Location
- 1635 Lycée Place Ottawa, Ontario, K1G 0E5 Canada 45°24′22″N 75°39′48″W﻿ / ﻿45.40611°N 75.66333°W

Information
- Established: 1962
- Grades: JK-12
- Enrollment: 1000
- Language: English, French, Spanish
- Campus: urban
- Colours: Red, Gold and White
- Public transit access: Lycée Claudel Station

= Lycée Claudel d'Ottawa =

The Lycée Claudel d'Ottawa is a French-language private school in Ottawa built in the early 1960s. It was renovated by Edward J. Cuhaci to provide an infill between two existing school buildings, comprising classrooms and a 600-seat auditorium. It is located on Lycée Place (formerly Old Riverside Drive). The school has approximately 1000 students in grades JK-12. Named after the French poet Paul Claudel, the school follows the French international curriculum.

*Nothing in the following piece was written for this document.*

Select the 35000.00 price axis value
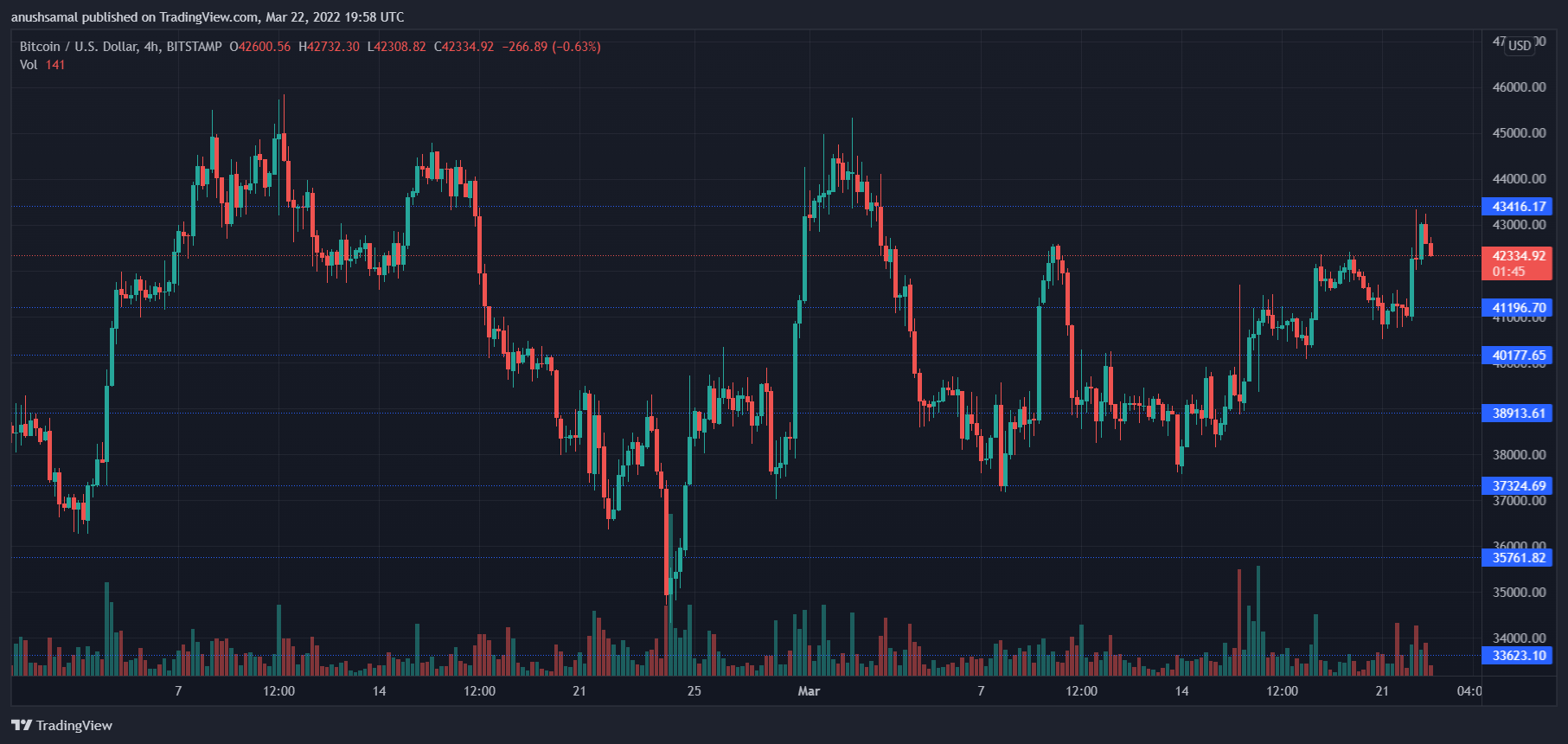Viewport: 1568px width, 744px height. coord(1519,593)
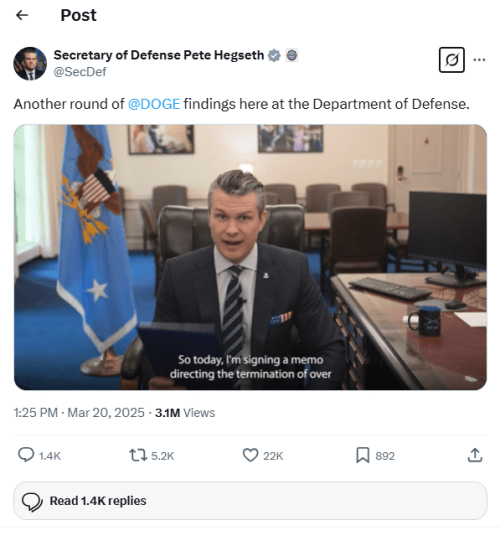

All classes, with the exception of language classes, are taught in French, and students complete the French baccalaureat at the end of grade 12 (called "Terminale").

==Alumni==
As the school is located in Canada's national capital, some Canadian politicians' children are among its alumni, including those of former Canadian prime ministers Pierre Trudeau (including Justin Trudeau) and Brian Mulroney, and Quebec Premier Rene Levesque. Hockey player Alex Kovalev's children also attended the school.